Crime Library: Criminal Minds and Methods

Team Killers, Part Three

Death Priests

Adolfo de Jesus Constanzo & Sara Maria Aldrete Villareal
Adolfo de Jesus Constanzo & Sara Maria Aldrete
Villareal

Adolfo de Jesus Constanzo was the High Priest and Sara Maria Aldrete his High Priestess. What they were doing was uncovered after a 21-year-old college student, Mark Kilroy, turned up missing. A student at the University of Texas, he went with three classmates to Matamoros, Mexico, just over the border. It was March 1987, and they went from bar to bar, as students on spring break will do. But Mark disappeared.

His family instigated a search, which failed to turn up anything until they got a tip about a drug raid on a remote homestead called Rancho Santa Elena. Apparently a blond man from the states was seen bound and gagged in a van at the ranch. A search turned up an altar of some kind in a shed, along with bloodstains, human hair and something else organic that was later identified as part of a human brain. A severed goat's head indicated that the people who lived here were involved in a religious cult, which turned out to be a Satanic form of Santeria.

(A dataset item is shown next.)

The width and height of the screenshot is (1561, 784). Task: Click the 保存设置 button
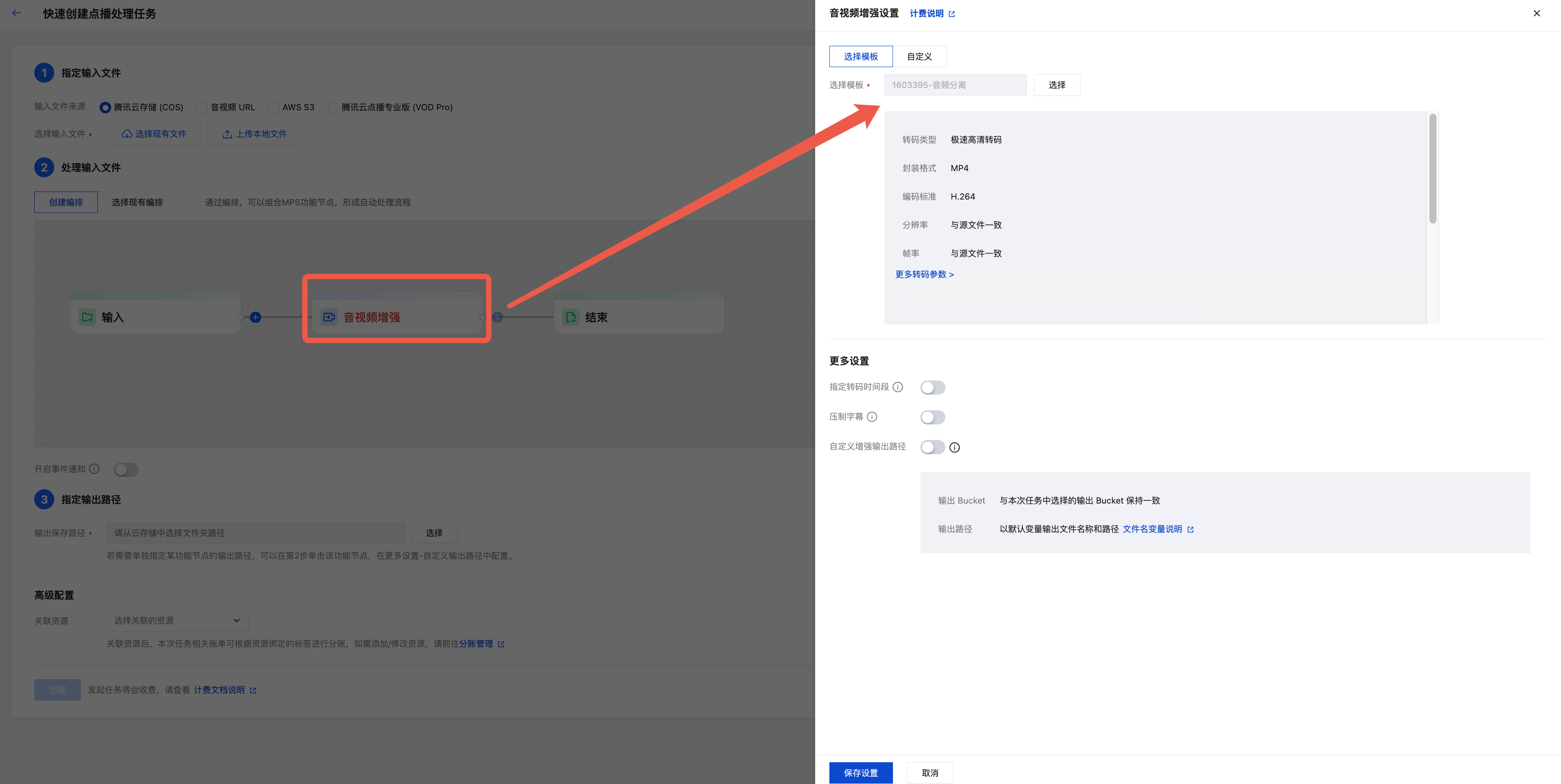(861, 772)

In this religion, human sacrifice was performed to protect them from police attacks, and Mark Kilroy had been among them. His headless torso was discovered in a mass grave containing the decapitated and mutilated bodies of 14 other men and boys.

All of these people had been killed on the orders of the cult leaders, Constanzo and Aldrete, who had fled before the raid. They had insisted that prior to any major drug deal, they needed the heart and brain of a human victim to boil and consume. Many hapless victims had served that purpose.

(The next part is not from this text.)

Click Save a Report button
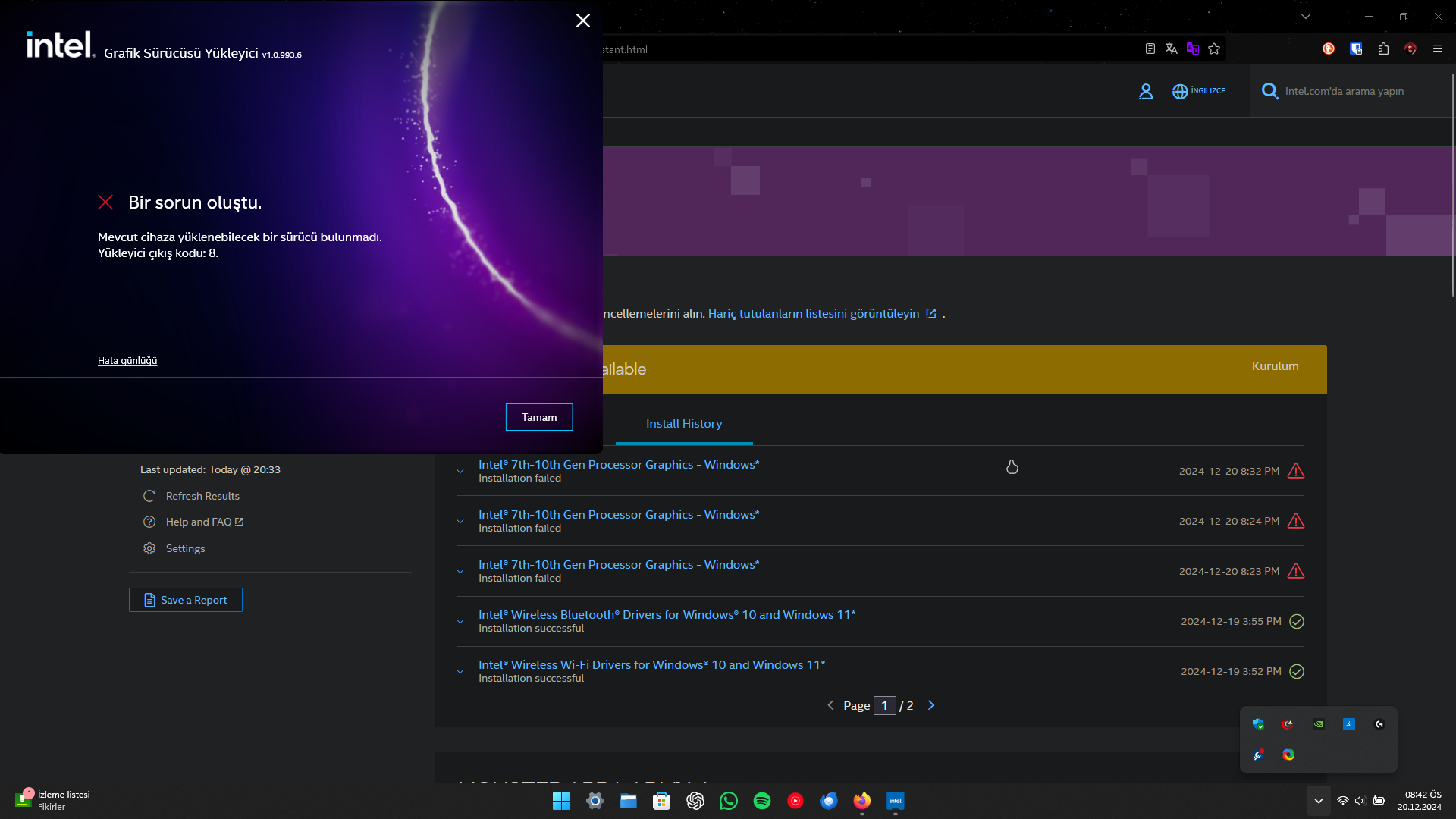1456x819 pixels. (x=186, y=600)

The two elders were traced to Mexico City in 1989, but police were too late to grab Constanzo. He had ordered his cult members to shoot him while he was locked in an embrace with his homosexual lover, and they had obeyed. Aldrete fled the apartment but was caught. She denied having any part in the human sacrifices, but she was indicted, along with other surviving members of the cult.

In the end, she got six years for her association in the crimes, and in another trial was convicted of multiple murders. For that, she got a sentence of 62 years. Her four accomplices from the ranch got 67 years a piece.

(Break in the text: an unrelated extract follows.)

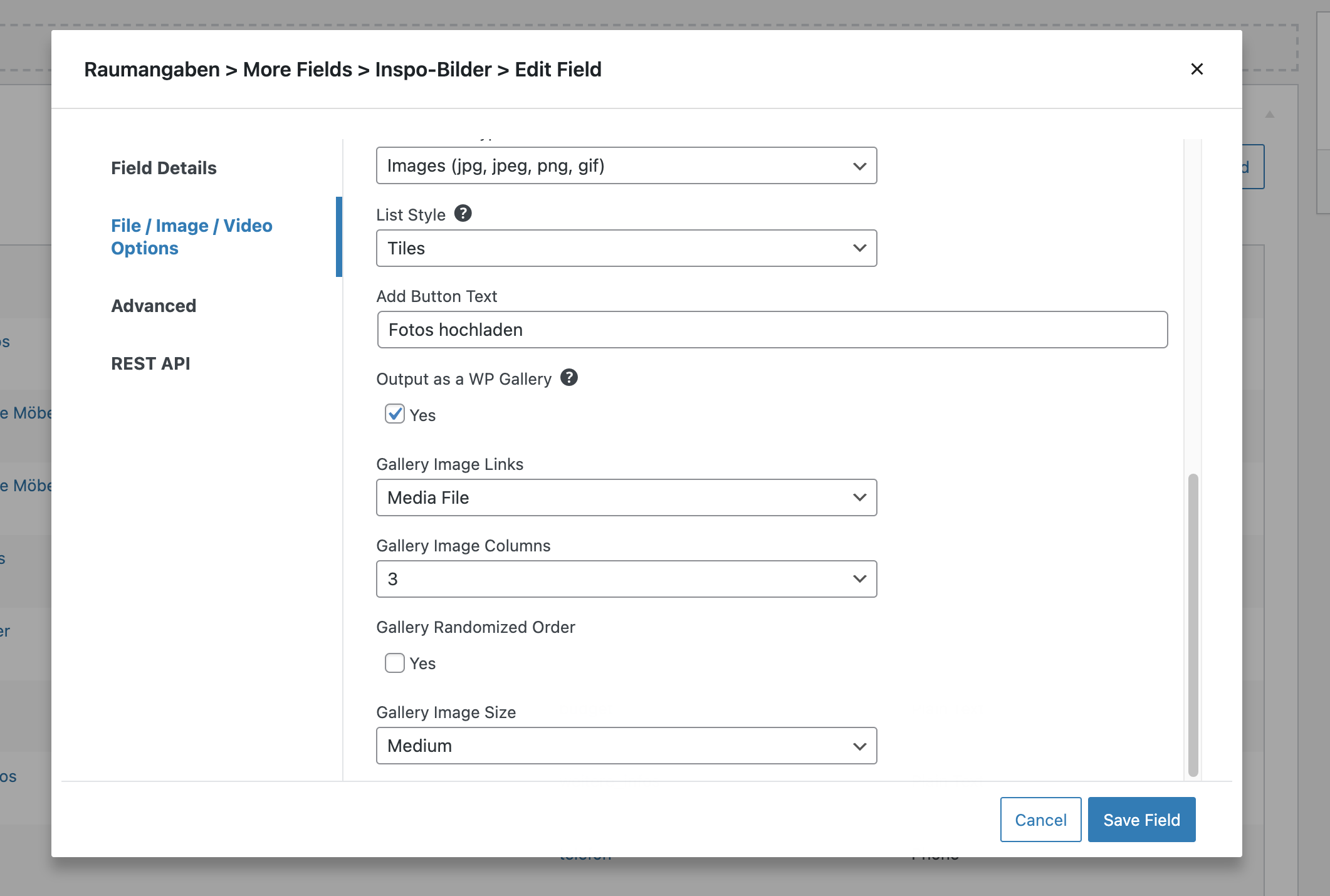The width and height of the screenshot is (1330, 896).
Task: Change Gallery Image Columns from 3
Action: click(x=627, y=578)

It was believed that Constanzo had long practiced his black magic openly, taking two dozen sacrifices around Mexico City during one year. When he demanded full partnership in a powerful drug family and was rejected, all seven high-ranking members turned up dead, with evidence of pre-mortem torture. He was not one to be trifled with, believing he had supernatural powers, but in the end, his mistakes ended his long string of murders.

* * * * *

It's likely that killers will continue to team up, using a partner to affirm a plan or to assist with some devious activity that requires more than one person to accomplish. Criminologists would do well to study this dynamic in more depth than has yet been done, so as to try to understand how such teams develop and operate. The "compliant accomplice" theory goes only so far. Much more needs to be done in this area.